Trecho do texto:
# # #

O caso acima era um MS do Estado de SC contra decreto da presidência da República e tratava do índice de correção da dívida dos Estados, se pela Selic simples ou capitalizada. Por maioria, os ministros concederam a liminar para que SC possa realizar o pagamento da dívida repactuada com a União acumulada de forma linear, e não capitalizada. (MS 34.023)
Samba de uma nota só
Como o debate inicial tomou longo tempo, acabado o julgamento do MS o presidente Lewandowski encerrou a sessão. Julgou-se, portanto, apenas uma liminar num MS. E durma-se com uma produção dessas.
Pragmatismo...
Se o Supremo quer mesmo ser pragmático, que tal o relator entregar aos colegas a íntegra do voto, e na sessão fazer apenas um breve resumo da decisão ? As intermináveis leituras são nitidamente contraproducentes.
Comentário
Mais do que uma questão processual, a sustentação oral é uma garantia que está contida no balaio dos direitos da ampla defesa. De modo que, se houvesse dúvida - a nosso ver não há, pois o procedimento deve obedecer a regra do momento em que é praticado - se houvesse dúvida a saída deveria ser em prol da garantia da ampla defesa, princípio constitucional que, no cotejo de forças, nos parece mais vigoroso do que a razoável duração do processo. Ademais, aquele é palpável enquanto este varia de acordo com as circunstâncias. E, convenhamos, não são os 15 minutos nos processos da Corte que vão atrasar ou agilizar os processos.

# # #

Extrato dos dados:

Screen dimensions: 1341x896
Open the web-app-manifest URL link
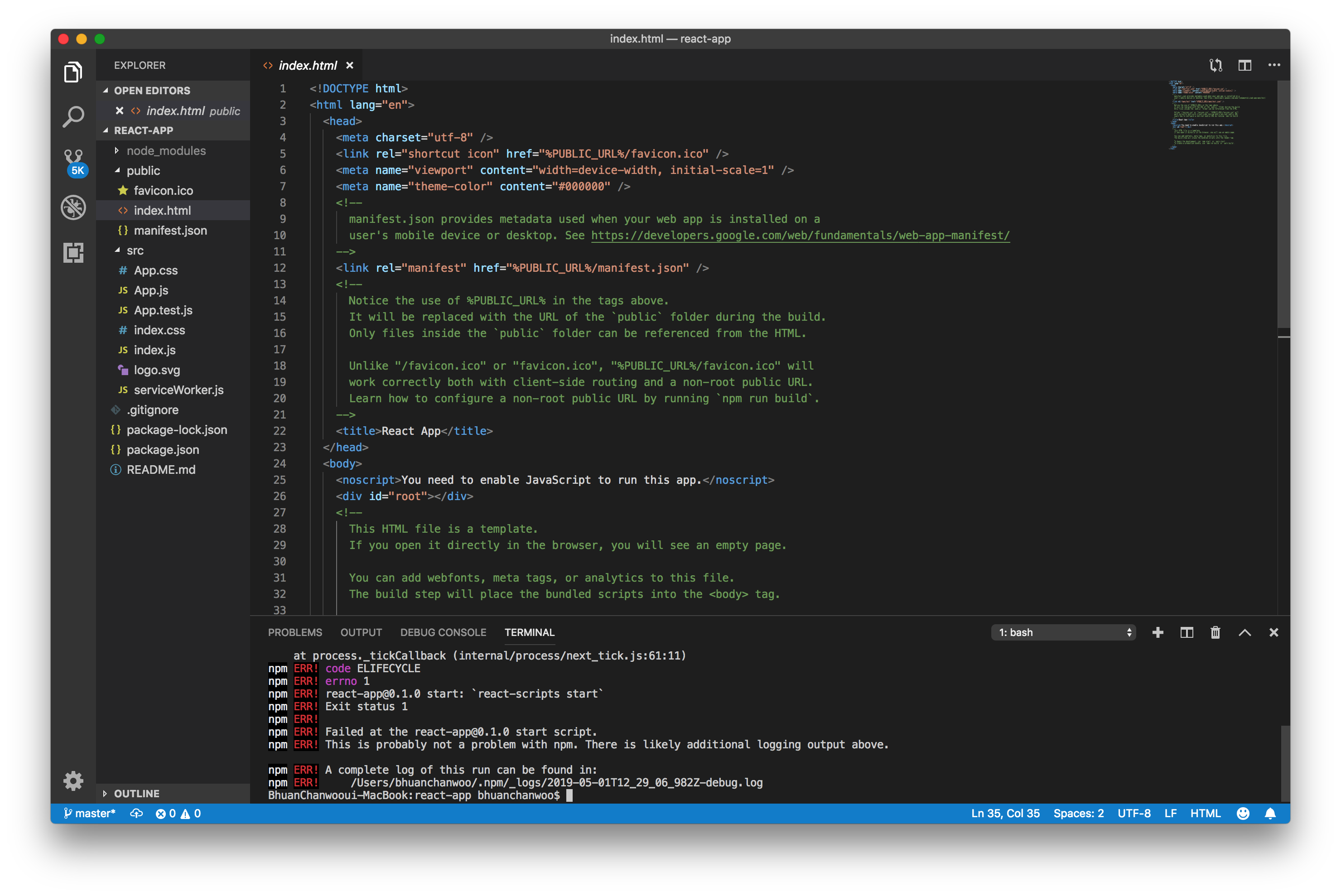point(800,236)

# # #

Exercícios:
(1) Liste todos os subtítulos que aparecem no texto sobre a sessão do Supremo.
(2) Segundo o texto sobre a sessão do Supremo, quem encerrou a sessão depois do julgamento do MS?
(3) Por favor, reproduza o texto sobre a sessão do Supremo de "Pragmatismo..." até "agilizar os processos.", sem alterações.

Respostas:
(1)
- Samba de uma nota só
- Pragmatismo...
- Comentário

(2) O presidente Lewandowski.

(3)
Pragmatismo...
Se o Supremo quer mesmo ser pragmático, que tal o relator entregar aos colegas a íntegra do voto, e na sessão fazer apenas um breve resumo da decisão ? As intermináveis leituras são nitidamente contraproducentes.
Comentário
Mais do que uma questão processual, a sustentação oral é uma garantia que está contida no balaio dos direitos da ampla defesa. De modo que, se houvesse dúvida - a nosso ver não há, pois o procedimento deve obedecer a regra do momento em que é praticado - se houvesse dúvida a saída deveria ser em prol da garantia da ampla defesa, princípio constitucional que, no cotejo de forças, nos parece mais vigoroso do que a razoável duração do processo. Ademais, aquele é palpável enquanto este varia de acordo com as circunstâncias. E, convenhamos, não são os 15 minutos nos processos da Corte que vão atrasar ou agilizar os processos.